---- Metin parçası

GAMZE AKKUŞ İLGEZDİ (İstanbul) - Ben, kadın olarak bir dakika daha ayrıcalık istiyorum.

BAŞKAN - Maalesef çok bekleyen var.

GARO PAYLAN (Diyarbakır) - Pozitif ayrımcılık yapın.

BAŞKAN - Bekleyen çok da kadın vekil var. Hepsine...

GARO PAYLAN (Diyarbakır) - Hepsine yapalım.

GAMZE AKKUŞ İLGEZDİ (İstanbul) - Ben rica ediyorum sizden.

GARO PAYLAN (Diyarbakır) - Başkanım, kadınların hepsine birer dakika ek süre verebilirsiniz.

BAŞKAN - Buyurun.

GAMZE AKKUŞ İLGEZDİ (İstanbul) - Sayın Bakan, Sinema Genel Müdürlüğünün desteklediği filmlerin ulusal ve uluslararası festivallere katılımını, varsa aldığı ödülleri takip ediyor musunuz?

Desteklenen kaç film, kaç ödül aldı? Açıklarsanız memnun oluruz.

Kıyıya köşeye atılmış, üvey evlat muamelesi yapılan koroları gördükçe de üzülmemek mümkün değil. Ödenek olmadığını söylüyorsunuz. Bunu yük mü görüyorsunuz?

Yine, yıllardır kanayan yara hâline gelmiş bebek ve çocuk oyuncular konusunda ne düşünüyorsunuz?

--------
---- Verilen malzeme

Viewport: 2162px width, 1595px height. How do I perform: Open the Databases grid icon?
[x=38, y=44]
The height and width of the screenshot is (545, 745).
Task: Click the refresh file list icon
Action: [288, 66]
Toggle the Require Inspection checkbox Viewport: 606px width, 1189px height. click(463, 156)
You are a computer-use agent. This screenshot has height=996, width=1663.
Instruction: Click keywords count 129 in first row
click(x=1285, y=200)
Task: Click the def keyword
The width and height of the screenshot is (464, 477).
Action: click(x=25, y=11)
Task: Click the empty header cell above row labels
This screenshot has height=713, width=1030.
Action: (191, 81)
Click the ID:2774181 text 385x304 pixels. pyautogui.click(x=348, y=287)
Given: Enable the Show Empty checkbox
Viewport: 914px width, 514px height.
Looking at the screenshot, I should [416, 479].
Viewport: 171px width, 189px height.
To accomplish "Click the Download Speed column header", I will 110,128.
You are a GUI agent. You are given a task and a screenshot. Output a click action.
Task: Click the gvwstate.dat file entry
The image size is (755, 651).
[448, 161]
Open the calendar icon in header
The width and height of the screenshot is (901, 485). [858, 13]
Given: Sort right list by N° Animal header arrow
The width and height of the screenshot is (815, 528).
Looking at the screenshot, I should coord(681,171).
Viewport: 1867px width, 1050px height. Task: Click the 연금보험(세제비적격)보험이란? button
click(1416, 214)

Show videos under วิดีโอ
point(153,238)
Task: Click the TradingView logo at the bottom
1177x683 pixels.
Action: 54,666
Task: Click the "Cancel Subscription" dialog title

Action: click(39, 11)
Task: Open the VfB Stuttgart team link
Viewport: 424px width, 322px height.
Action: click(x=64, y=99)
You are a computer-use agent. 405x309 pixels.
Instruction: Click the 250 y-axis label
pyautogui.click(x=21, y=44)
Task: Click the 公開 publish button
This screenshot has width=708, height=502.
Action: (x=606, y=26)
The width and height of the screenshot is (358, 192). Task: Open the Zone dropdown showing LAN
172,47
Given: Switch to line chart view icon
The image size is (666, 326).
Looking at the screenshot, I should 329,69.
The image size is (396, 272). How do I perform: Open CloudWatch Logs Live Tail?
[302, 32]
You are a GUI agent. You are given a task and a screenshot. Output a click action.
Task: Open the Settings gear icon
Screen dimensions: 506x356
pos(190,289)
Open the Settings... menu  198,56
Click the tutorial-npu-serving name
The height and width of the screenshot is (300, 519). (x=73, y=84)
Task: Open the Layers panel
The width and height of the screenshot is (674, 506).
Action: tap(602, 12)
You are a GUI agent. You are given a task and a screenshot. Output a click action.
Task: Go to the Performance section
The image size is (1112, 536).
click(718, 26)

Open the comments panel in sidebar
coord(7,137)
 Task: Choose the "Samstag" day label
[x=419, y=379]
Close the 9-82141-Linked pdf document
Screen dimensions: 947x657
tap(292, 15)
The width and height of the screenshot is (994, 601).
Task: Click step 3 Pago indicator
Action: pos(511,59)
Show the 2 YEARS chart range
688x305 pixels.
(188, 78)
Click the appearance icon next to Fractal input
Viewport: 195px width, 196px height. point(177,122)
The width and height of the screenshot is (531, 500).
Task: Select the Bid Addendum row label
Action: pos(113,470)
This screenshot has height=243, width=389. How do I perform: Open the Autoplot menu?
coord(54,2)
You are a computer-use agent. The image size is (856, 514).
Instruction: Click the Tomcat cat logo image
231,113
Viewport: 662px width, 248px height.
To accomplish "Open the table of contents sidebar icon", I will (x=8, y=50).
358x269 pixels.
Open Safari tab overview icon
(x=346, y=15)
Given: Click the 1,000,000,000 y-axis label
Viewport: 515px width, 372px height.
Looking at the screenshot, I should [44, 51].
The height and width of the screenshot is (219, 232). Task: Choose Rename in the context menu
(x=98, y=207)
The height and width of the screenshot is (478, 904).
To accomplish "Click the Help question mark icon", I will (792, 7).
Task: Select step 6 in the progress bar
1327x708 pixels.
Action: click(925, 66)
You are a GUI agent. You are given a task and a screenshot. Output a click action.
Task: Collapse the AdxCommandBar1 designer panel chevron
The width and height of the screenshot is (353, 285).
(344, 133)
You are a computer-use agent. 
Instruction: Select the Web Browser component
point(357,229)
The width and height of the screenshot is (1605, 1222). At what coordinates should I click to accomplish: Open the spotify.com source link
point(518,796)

--------

*Yazılı talep A:* Meclis tutanağındaki "GARO PAYLAN (Diyarbakır) - Başkanım, kadınların" ifadesinden "konusunda ne düşünüyorsunuz?" ifadesine kadar olan bölümü aynen yazar mısınız?
*Yazılı talep B:* Meclis tutanağını iki cümleyle nasıl özetlersiniz?

*Alıştırma çözümü A:*
GARO PAYLAN (Diyarbakır) - Başkanım, kadınların hepsine birer dakika ek süre verebilirsiniz.

BAŞKAN - Buyurun.

GAMZE AKKUŞ İLGEZDİ (İstanbul) - Sayın Bakan, Sinema Genel Müdürlüğünün desteklediği filmlerin ulusal ve uluslararası festivallere katılımını, varsa aldığı ödülleri takip ediyor musunuz?

Desteklenen kaç film, kaç ödül aldı? Açıklarsanız memnun oluruz.

Kıyıya köşeye atılmış, üvey evlat muamelesi yapılan koroları gördükçe de üzülmemek mümkün değil. Ödenek olmadığını söylüyorsunuz. Bunu yük mü görüyorsunuz?

Yine, yıllardır kanayan yara hâline gelmiş bebek ve çocuk oyuncular konusunda ne düşünüyorsunuz?

*Alıştırma çözümü B:* Gamze Akkuş İlgezdi kadın olarak bir dakika ek süre ister; Başkan çok bekleyen olduğunu söyler, Garo Paylan ise kadınların hepsine birer dakika ek süre verilmesini önerir ve Başkan sonunda söz verir. İlgezdi, Sayın Bakan'a Sinema Genel Müdürlüğünün desteklediği filmlerin festival katılımlarını ve ödüllerini takip edip etmediğini sorar, ödenek olmadığı söylenen koroların yük olarak görülüp görülmediğini ve bebek ve çocuk oyuncular konusunda ne düşünüldüğünü öğrenmek ister.